Dia berjalan menghampiri saya sambil tersenyum dan menyodorkan
tangannya untuk berjabatan tangan.
Para pembaca, pertemuan yang mendebarkan ini ternyata cukup
menyenangkan, saya seketika merasa nyaman sekali berada di dekat si
Anwar setelah bertemu dan mengobrol ngalor ngidul tentang kehidupan
kami. Orangnya menurut saya sangat open minded, pintar dan sedikit
pemalu, secara fisik cukup menarik, tingginya sekitar 180 cm, kulitnya
putih bersih kecoklatan, rambut pendek, badan cukup berisi hanya
sedikit gemuk di sekitar pinggang.
Tanpa terasa kami sudah ngobrol selama 1 jam, selama ngobrol mata
kami saling bertatapan, dan saya melihat ketulusan dan kejujuran di
sorot matanya, sesekali dia menundukan mata bila saya bertanya yang
sifatnya sangat pribadi, saya merasa berada diatas angin dan
mendominasi pembicaraan. Bahan pembicaraan kami sama sekali tidak
menyinggung mengenai permainan sex yang kita gemari tetapi lebih banyak
ke keluarga, kerja dan lain lain. Sepertinya kita bisa saling terbuka
dengan kehidupan kami. Saya juga merasakan adanya peningkatan atas
kepercayaan dan merasa comfortable dengan dia.

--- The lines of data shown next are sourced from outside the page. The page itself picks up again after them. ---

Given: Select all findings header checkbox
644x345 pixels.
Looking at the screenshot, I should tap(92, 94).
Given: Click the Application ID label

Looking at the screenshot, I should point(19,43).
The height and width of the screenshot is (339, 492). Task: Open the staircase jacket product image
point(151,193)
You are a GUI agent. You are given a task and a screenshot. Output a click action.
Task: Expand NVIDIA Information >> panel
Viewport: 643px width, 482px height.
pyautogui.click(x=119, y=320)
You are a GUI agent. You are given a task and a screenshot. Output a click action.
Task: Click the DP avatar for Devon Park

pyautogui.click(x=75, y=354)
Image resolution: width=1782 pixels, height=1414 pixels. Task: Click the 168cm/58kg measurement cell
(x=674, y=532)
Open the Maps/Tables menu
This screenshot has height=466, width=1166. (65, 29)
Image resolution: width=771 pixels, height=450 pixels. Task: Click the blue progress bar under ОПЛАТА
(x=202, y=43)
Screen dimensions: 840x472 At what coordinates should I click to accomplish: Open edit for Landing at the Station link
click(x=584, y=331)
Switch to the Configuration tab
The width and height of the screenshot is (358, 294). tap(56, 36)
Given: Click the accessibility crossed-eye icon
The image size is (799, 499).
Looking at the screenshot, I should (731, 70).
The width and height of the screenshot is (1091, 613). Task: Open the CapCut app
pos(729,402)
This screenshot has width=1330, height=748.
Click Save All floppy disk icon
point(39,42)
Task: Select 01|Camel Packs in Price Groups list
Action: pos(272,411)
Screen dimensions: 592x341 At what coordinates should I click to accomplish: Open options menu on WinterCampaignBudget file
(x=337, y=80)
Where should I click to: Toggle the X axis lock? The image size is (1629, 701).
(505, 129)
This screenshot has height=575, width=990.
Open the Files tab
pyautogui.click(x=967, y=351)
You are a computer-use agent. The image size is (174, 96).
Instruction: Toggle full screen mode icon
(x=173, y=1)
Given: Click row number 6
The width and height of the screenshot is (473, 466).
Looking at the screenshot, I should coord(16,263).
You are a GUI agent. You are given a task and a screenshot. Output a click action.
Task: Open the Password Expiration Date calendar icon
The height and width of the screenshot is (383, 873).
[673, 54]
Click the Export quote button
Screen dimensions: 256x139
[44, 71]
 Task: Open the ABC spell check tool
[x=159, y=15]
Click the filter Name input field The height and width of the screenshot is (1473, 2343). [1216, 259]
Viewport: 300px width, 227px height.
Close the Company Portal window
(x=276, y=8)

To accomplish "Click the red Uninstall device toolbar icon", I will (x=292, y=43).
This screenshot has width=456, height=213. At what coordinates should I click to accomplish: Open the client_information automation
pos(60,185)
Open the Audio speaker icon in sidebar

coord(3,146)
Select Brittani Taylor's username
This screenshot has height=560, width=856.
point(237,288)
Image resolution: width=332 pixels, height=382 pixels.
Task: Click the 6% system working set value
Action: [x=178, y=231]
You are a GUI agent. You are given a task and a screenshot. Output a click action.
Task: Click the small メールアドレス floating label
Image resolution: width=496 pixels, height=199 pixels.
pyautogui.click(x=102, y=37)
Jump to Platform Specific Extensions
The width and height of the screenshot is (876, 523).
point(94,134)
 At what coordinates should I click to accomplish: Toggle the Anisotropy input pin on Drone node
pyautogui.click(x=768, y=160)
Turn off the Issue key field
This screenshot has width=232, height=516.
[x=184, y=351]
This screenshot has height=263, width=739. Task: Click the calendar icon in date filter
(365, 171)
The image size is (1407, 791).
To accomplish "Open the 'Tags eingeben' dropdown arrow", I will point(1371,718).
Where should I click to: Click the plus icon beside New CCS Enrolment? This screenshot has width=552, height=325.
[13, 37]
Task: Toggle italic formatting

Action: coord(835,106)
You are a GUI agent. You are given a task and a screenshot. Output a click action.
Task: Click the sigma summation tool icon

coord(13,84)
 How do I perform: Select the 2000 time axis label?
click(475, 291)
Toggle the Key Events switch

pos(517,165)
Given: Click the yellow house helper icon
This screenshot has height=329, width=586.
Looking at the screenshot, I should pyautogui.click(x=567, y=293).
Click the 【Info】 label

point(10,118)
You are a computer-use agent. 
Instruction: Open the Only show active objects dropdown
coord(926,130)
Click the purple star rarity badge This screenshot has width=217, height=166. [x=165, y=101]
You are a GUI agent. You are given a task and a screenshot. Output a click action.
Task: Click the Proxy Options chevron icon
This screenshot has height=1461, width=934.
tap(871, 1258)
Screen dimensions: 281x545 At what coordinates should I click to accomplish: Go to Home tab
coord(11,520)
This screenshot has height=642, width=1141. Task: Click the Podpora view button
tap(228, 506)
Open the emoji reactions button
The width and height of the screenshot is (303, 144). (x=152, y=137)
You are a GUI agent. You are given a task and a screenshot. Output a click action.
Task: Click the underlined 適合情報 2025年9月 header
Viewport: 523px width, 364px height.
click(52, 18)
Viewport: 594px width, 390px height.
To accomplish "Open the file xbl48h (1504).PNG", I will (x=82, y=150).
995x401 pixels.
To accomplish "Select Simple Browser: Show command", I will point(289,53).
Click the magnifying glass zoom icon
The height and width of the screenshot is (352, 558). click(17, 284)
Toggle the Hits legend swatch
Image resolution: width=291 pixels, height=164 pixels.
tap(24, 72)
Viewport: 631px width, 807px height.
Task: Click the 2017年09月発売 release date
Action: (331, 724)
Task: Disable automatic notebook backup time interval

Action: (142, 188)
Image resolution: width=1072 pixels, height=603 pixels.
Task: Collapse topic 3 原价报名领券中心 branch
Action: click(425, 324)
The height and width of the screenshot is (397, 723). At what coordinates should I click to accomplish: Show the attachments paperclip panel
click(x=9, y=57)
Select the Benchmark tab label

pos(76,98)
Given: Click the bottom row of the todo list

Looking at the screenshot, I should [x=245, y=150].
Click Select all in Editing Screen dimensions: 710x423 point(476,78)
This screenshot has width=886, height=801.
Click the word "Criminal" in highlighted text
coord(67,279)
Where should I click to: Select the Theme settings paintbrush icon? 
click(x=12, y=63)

Setelah pertemuan itu, kita berjanji untuk saling kontak untuk
pertemuan berikutnya melalui email dan telepon, mungkin kita malu untuk
memulai pembicaraan tentang fantasi permainan yang memang kami sukai
itu secara langsung, mungkin karena ini pun pertemuan pertama kita.
Setibanya saya di rumah saya langsung menyalakan note book dan
mulai menulis email untuk Anwar untuk pertemuan kita yang lebih lanjut.
Di dalam email intinya saya menyatakan kepada dia bahwa saya ingin
menjadikan dia seorang budak sex pemuas nafsu yang mengabdikan badan
dan jiwanya kepada saya sebagai Mistressnya, tentunya dengan batas
batas tertentu yang dia punyai, untuk itu saya menanyakan komitmen dia
dan batas batas yang di sanggupi oleh dia.
Di dalam email saya juga menulis semacam pernyataan atau perjanjian
mengenai kerahasian dan kebersihan yang harus di lengkapi dengan hasil
pemeriksaan lab atas bebasnya dia dari penyakit penyakit kelamin
sebagai syarat saya untuk menyewa dia sebagai budak sex saya.
Setelah kurang lebih 1 minggu (yang serasa lama sekali) saya
mendapatkan email balasan dari si Anwar. Dengan berdebar debar saya
mulai membuka dan membaca email balasan darinya. Di dalam emailnya dia
menyanggupi segala syarat dan keinginan saya, dia juga bahkan
melampirkan hasil scan dari hasil pemeriksaan lab yang meluluskan dia
dari penyakit penyakit. Dia sangat ingin segera mengabdikan dirinya
untuk saya dan juga menuliskan batasan batasan yang dia inginkan.
Pembaca, menurut saya batasan batasan yang di berikan oleh dia
cukup bisa dimengerti. Batasan utama yang diinginkan adalah mengenai
kerahasiaan sehingga permainan hanya berlaku di dalam tempat yang aman
dan discreet dan di luar dari itu hubungan kita tetap hanya sebagai
teman biasa, sehingga "public humiliation/punishment" tidak bisa di
terapkan di dalam permainan kami. Batasan lainnya juga mengenai
penyiksaan yang sampai menimbulkan luka permanen atau mengeluarkan
darah juga tidak dapat di tolerir karena dapat menimbulkan bekas dan
berbahaya. Kemudian ada juga batasan untuk permainan "force
feminization" atau dimana saya melecehkan dia dengan mendandani dia
dengan pakaian perempuan. Sebagai tambahan safety kami juga mempunyai
semacam kata kode, dimana bila dia atau saya mengatakan kode itu semua
permainan akan berakhir.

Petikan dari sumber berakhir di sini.